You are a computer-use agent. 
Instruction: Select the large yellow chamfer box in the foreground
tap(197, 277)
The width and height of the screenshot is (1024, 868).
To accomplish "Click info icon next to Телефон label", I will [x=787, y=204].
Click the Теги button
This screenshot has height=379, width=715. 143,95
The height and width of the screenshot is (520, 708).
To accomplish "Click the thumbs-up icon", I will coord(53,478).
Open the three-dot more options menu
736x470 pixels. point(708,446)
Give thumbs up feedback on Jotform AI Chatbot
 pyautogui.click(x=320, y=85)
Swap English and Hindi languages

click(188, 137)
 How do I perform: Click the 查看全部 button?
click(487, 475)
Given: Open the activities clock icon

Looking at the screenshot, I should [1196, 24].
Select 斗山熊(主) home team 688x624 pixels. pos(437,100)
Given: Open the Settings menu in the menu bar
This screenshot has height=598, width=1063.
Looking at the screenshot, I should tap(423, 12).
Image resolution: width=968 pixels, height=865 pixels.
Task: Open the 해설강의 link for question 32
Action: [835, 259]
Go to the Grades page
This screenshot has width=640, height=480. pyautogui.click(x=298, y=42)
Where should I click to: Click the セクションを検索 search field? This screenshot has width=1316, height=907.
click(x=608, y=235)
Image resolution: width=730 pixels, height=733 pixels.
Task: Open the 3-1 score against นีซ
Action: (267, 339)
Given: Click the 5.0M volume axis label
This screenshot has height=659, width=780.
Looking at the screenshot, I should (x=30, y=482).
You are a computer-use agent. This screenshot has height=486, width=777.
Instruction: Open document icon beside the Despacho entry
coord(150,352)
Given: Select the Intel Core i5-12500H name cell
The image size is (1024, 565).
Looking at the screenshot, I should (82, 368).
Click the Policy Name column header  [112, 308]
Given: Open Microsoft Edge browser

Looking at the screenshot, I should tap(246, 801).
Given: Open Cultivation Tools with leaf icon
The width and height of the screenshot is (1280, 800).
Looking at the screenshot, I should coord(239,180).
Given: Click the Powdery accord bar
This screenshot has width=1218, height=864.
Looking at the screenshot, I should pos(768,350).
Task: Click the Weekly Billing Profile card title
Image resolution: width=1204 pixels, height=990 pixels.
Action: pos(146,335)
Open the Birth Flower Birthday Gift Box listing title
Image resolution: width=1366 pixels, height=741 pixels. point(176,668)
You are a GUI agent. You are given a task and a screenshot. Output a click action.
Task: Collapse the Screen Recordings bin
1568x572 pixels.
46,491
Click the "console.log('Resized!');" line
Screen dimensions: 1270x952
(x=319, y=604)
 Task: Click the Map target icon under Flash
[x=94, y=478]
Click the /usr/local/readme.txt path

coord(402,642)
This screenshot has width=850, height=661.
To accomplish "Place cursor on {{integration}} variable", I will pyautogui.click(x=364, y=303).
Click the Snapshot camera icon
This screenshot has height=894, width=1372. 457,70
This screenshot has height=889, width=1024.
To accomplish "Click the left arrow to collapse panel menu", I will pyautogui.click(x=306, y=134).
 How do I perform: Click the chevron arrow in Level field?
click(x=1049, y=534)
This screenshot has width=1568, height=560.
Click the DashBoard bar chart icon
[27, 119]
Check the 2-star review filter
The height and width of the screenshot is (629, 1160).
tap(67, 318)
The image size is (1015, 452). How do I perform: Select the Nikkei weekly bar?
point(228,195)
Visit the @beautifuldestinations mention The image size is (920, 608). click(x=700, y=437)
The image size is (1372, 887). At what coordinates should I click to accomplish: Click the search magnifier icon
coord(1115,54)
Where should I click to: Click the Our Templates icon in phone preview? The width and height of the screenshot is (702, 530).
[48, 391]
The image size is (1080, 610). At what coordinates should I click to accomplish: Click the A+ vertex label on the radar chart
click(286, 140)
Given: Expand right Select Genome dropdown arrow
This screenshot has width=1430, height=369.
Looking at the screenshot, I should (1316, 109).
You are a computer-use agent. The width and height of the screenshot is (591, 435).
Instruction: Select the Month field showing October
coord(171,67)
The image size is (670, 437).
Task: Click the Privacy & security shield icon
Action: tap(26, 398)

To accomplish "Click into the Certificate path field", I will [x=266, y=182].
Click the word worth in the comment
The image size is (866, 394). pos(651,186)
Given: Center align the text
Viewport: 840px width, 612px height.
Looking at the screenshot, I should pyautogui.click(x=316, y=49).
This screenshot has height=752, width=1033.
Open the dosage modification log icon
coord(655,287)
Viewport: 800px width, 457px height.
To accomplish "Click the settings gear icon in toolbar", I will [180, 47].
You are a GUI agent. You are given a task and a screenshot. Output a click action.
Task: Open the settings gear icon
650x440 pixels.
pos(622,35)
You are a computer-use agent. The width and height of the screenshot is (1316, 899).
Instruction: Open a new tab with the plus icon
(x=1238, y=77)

Work request - Exactly the lines from the one containing "Task: Open the settings gear icon" through the end of the records should be reproduced, and no others.

Expected output -
Task: Open the settings gear icon
650x440 pixels.
pos(622,35)
You are a computer-use agent. The width and height of the screenshot is (1316, 899).
Instruction: Open a new tab with the plus icon
(x=1238, y=77)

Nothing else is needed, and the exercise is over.